- Document segment:

--- --- ---

Did Last Week’s UN Water Conference Accomplish Anything?
An historic summit on the global water crisis was overdue, but it was just a start.Last week in New York, nations gathered for the first United Nations conference dedicated to water since 1977. Framed by the UN’s Sustainable Development Goals (SDG) program, the event opened Wednesday with the admission that global efforts to protect water resources were “alarmingly off track, jeopardizing the entire sustainable development agenda.”
The event closed three days later with what Earth.org called “political momentum” but no binding commitments in its final document — called the Water Action Agenda — to carry out the actions needed to “avert a global water crisis.” Instead, nations pledged to carry out more than 700 voluntary measures that would, if implemented, “edge the world towards universal access to clean water and sanitation,” and also adopted a statement of “broad agreement that water should be treated as a global common good, and that the world’s approach to water must be less siloed given its nexus with the climate crisis, and food, energy and national security,” as reported by The Guardian.
The subject of water is overdue for action by the UN and member states, both on its own terms and as a subset of the climate crisis. According to the World Health Organization, notes Earth.org,
over 2 billion people — about one-fourth of the world population — live in water-stressed countries and have access only to contaminated drinking water sources, which pose huge health risks and can result in diseases such as cholera, dysentery, typhoid, polio and diarrhea. The latter alone is estimated to cause 485,000 deaths each year, while unsafe water is linked to about 1.2 million deaths. A report published ahead of last week’s conference suggested that demand for freshwater will outstrip supply by about 40% by the end of the current decade, leading to a global water crisis that could have irreversible repercussions on ecosystems and societies worldwide unless immediate action is taken.

--- --- ---

- Supplied information:
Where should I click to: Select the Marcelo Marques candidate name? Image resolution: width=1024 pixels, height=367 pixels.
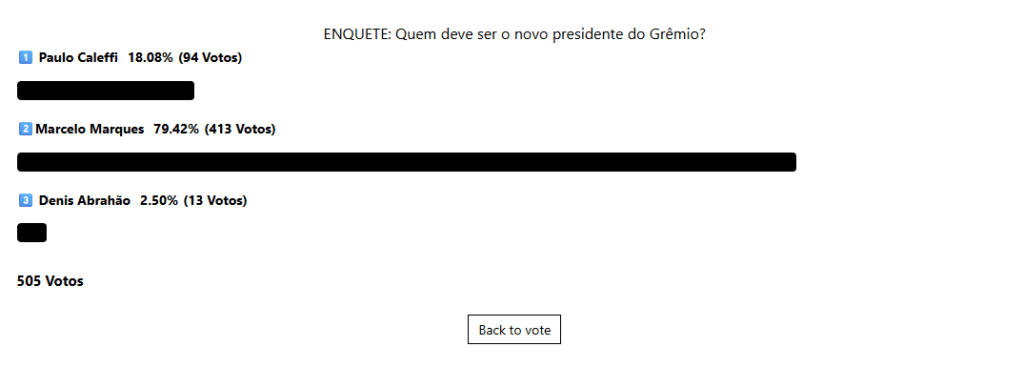point(89,129)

--- --- ---

- Problem requirements:
Carry on the article on the UN Water Conference from the point where it stops. The material has nothing to do with the article on the UN Water Conference.

- Task output:
To help prevent this, a number of nongovernmental groups, Indigenous groups and member states argued for the urgency of deepening the inclusion of Indigenous voices in international fora related to water policy. As reported by Grist, Indigenous leaders
demanded a seat at the table, citing historic exclusion in international decision making. In a declaration sent to the UN this week, representatives from Indigenous nations, communities and organizations have requested attendees address additional points of discussion to their agendas, including violence against water protectors and protesters, the monetization and capitalization of water and the inclusion of Indigenous leaders in water-based decisions that affect their lands and communities.
“Most Indigenous peoples guard water and other resources, like mountains, biodiversity and other knowledge,” [a Maya K’iche from Guatemala named] Leon Alvarado said. “The government doesn’t respect the knowledge, practice, organization and the old ways that Indigenous peoples use and other measures they take to have clean water.”
UN Secretary-General António Guterres closed the conference by saying, “all of humanity’s hopes for the future depend on bringing the Water Action Agenda to life.”
The next major event, say activists, is November’s COP28 climate summit. There, groups will push states to revisit and bind the Water Action Agenda to legal commitments and monitoring capabilities as part of the broader climate negotiations. The biennial summit will open Nov. 30 in Dubai, United Arab Emirates, which has appointed the head of the Abu Dhabi National Oil Company to oversee the event.